Some models may require you to preheat the oven before placing the food inside (which will slow down the process), while others may include fans that circulate hot air around the food continuously throughout the drying period.
So, depending on what model you choose, you might actually end up spending less money overall since some dehydrators cost significantly more than others.
Is There A Special Way To Store The Finished Jerky?
One thing about dehydrated foods is that they don’t last very long once they go bad.
So if you’re planning on keeping these dried mushrooms around for a while, you should probably put them in something safe to lock away from moisture until you’re ready to eat them.
You have several options here.
You could dry the mushrooms in airtight containers or bags, but those will likely get rather dusty over time.
If you really want to protect your jerky against molds or other fungal growth, you might consider using plastic food storage bags instead.
Those will work pretty well as long as you make sure not to overfill them.
The only downside to storing any type of dehydrated product in plastic is that it lacks the ability to hold heat.
This means that the dehydrating process itself won’t work nearly as efficiently.
But since you’ll be eating the jerky before it goes moldy anyway, we think it’s worth sacrificing a little bit of efficiency for safety.
What Are Some Serving Suggestions For Mushroom Jerky?
Mushrooms have been used in traditional Japanese cooking since ancient times, though they didn’t receive much attention until the 20th century when Western chefs started incorporating them into dishes like pasta sauces and risotto.
Today, more than half of all Americans eat mushrooms every week, and many people use them in recipes from breakfast foods to main courses.
But what about mushroom jerky? While it may seem strange at first glance, once you start chewing on one of these flavorful treats, you might find yourself wondering why we don’t serve them more often.
In the following article, I will show you how easy it is to create this fun snack using only three ingredients.
You won’t believe how good this stuff tastes!
Would You Make This Recipe Again?
I made this jerky using portobello mushrooms, but any type of fresh or dried mushroom will work well here.
Just be aware that the finished product may vary depending on what types of mushrooms you use.
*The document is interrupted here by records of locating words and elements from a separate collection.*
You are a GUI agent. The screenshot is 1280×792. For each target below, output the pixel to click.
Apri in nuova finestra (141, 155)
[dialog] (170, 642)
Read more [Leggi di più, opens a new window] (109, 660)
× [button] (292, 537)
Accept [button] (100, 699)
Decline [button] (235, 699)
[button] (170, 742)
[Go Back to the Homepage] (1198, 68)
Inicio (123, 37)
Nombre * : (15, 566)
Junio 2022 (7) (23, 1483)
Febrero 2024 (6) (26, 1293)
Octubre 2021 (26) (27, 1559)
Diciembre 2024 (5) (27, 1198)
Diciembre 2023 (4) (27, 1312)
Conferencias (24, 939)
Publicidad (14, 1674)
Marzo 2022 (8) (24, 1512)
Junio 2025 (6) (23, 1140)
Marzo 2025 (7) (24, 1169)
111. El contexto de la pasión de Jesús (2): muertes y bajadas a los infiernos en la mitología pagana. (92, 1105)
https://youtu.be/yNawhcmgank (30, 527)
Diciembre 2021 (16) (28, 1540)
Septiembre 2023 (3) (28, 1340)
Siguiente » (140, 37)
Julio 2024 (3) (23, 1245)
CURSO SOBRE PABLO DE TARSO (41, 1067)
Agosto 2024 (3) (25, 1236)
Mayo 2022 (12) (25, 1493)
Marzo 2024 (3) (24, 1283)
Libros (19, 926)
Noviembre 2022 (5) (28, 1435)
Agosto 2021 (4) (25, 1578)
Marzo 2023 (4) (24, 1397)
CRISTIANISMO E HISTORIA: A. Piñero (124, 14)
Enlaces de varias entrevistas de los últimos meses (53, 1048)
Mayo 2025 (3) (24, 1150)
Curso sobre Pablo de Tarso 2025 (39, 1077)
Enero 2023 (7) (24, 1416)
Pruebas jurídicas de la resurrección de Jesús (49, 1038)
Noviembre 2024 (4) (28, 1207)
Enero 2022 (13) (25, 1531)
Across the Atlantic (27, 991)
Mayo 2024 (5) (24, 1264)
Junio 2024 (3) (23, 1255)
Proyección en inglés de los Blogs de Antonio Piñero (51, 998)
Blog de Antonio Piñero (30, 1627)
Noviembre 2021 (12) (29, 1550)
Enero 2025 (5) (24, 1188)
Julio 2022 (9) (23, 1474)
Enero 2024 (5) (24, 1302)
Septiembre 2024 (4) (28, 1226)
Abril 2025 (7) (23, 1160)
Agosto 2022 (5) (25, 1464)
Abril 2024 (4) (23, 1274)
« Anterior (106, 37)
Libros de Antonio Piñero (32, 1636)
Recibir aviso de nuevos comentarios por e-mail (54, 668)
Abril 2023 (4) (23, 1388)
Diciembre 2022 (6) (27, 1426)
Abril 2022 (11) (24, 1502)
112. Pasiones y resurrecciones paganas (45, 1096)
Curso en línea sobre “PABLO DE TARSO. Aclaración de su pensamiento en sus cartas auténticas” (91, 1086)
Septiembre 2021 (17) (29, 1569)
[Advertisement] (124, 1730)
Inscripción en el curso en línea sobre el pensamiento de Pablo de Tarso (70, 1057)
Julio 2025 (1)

- 1 pound (454 grams) dried shiitake mushrooms
- 1/4 cup (60 ml) soy sauce
- 3 tablespoons (45 ml) sesame oil
- 2 tablespoon (30 ml) white vinegar
- 1 teaspoon (5 ml) salt
- 1 teaspoon (5 ml) garlic powder
- 1 teaspoon (5 ml) onion powder
- 1 teaspoon (5 ml) black pepper
- 1/2 teaspoon (2 ml) crushed red pepper flakes
- Soak the dried mushrooms in enough water overnight so they rehydrate completely. Drain excess liquid from the mushrooms before chopping them up into 1-inch by 2-inch pieces.
- In a small bowl, combine all other ingredients except the mushrooms. Stir until evenly mixed together.
- Add the soaked mushrooms to the mixture and let sit for 15 minutes to allow the flavors to develop.
- Once everything has been combined, transfer the mixture into a ziploc bag and place in the refrigerator for 10 hours or more, stirring occasionally.
- When you’re ready to serve the jerky, remove it from the fridge and cut it into slices about 3/8-inches thick.
- You can either dry the slices further between two sheets of parchment paper or air dry them over low heat for 5 minutes per side.
- Parchment paper
- 3 tablespoons cider vinegar
- 3 tablespoons reduced-sodium soy sauce
- 1 tablespoon olive oil
- 1 tablespoon packed brown sugar
- 1 teaspoon smoked paprika
- 1 teaspoon dry mustard
- 1 teaspoon garlic powder
- 4 large portobello mushrooms
- In a 9 by 13-inch baking dish, combine the vinegar, soy sauce, oil, brown sugar, paprika, mustard, and garlic powder. Sliced mushrooms are added; whisk to thoroughly coat. Overnight or for eight hours, cover and chill.
- Set oven to 250 degrees Fahrenheit. A wire rack should be placed on each of the two sizable baking sheets that have been lined with parchment paper.
- Place the mushrooms in a single layer, evenly distributed amongst the prepared racks, being careful not to overlap them. About 1 1/2 hours should be required to roast the mushrooms, switching the pans halfway through. Crisp edges and a chewy feel are ideal. Remove from oven, then allow to fully cool.